Moreover, damages awarded from the date of the breach and her entitlement into the future, calculated at €67,500.

22
Q

Dunlop test

A

Lord Dunedin:

(i) The sum stipulated for is extravagant and unconscionable in amount in comparison with the greatest loss that could conceivably be proved to have followed from the breach.

(ii) If the breach consists only in paying a sum of money greater than the sum which ought to have been paid.

(iii) Presumption arises when a single lump sum is payable on the occurrence of one or more or all of several events, the events occasioning varying degrees of loss.

(iv) If the consequences of breach are difficult to estimate in financial terms this, far from being an obstacle to the validity of the clause, will point in favour of upholding it, the courts taking the view that it is better for the parties themselves to estimate the damages that will result.

On this basis upheld that £5 was a genuine estimate of damages for selling tyres other than at an agreed price or to blacklisted persons.

23
Q

Durkan New Homes

A

Charleton J applied the Dunlop test. Focused on the construction of the contract and the context at the time of contracting.

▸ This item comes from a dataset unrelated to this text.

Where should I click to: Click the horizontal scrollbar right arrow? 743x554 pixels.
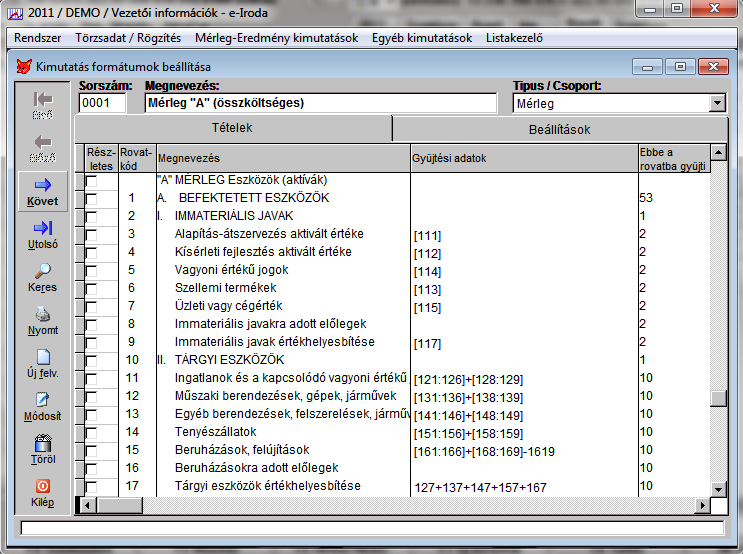click(x=702, y=503)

Parties cannot ‘considerably overload the party in breach’, with a payment that is ‘unrelated’ to genuine losses.

24
Q

Ford v Armstrong

A

Just becuase you call something a liquidated damages clause does not make it one. Here the defendant retailer agreed not to (i) sell cars below a listed price (ii) to other retailers and (iii) not to exhibit without Ford’s consent.

The sum was substantial and arbitrary and applied to a number of different breaches.

25
ParkingEye and Cavenish joint appeals
- Reconsiders Dunlop, holding that, even if a stipulated sum is not a genuine pre-estimate of loss, it is still not a penalty if it protects a legitimate interest of the claimant in the performance of the contract and is not out of all proportion in doing so. Lords Neuberger and Sumption considered that the impugned clause did not necessarily have to amount to a genuine pre-estimate of loss provided it went to support some other legitimate interest in contractual performance and was not disproportionate. £85 charge for overstaying a two hour parking ticket not a penalty clause.
26
Sheehan v Breccia
Finlay Geoghegan J in the Court of Appeal rejected a reconsideration of the treatment of surcharge interest in Irish law, endorsing the Dunlop principles and refusing to follow ParkingEye.
27
ACC Bank
Finlay Geoghegan J summarised the law as set out in Dunlop and Pat O’Donnell as requiring the court to determine “whether or not the additional sum payable is a genuine pre-estimate of the probable loss by reason of the breach”.
28
BOI v O’Boyle [2025]
9% surcharge, resulting in a debt of €204,501 was held to be a penalty clause. Bolger J found that BOI did not follow best practice in estimating surcharge interest rates. Was not a genuine pre-estimate of the loss. Also refunded compliant customers by contrast. Therefore ‘unconscionable and extravagant’ applying Dunlop.
29
Lennon v Talbot
Mitigation of loss. - The plaintiffs were given the option of entering into new dealership agreements with the new importers of the cars in question, but for the most part refused. Would have been at a disadvantage. Keane J held that in these circumstances, it was not reasonable to expect the plaintiff to enter into new disadvantageous agreements with the new importers, and accordingly their damages would not be reduced by reason of their failure to do so.
30
Hyland v Dundalk Racing
Finaly Geoghegan J described mitigating factors as the "public policy considerations core to the concept of mitigation". It is socially desirable to minimise the costs of a civil wrong.
31
Malone v Malone
The defendant agreed to sell a guest house to the plaintiff but breached the contract by failing to complete the sale. The plaintiff had taken out a loan on which interest was accruing. Costello J held that the plaintiff could have mitigated their losses by paying the loan back in full before further interest accrued.
32
O'Keeffe v Ryanair (on mitigation)
No duty to continue in business with the party in breach.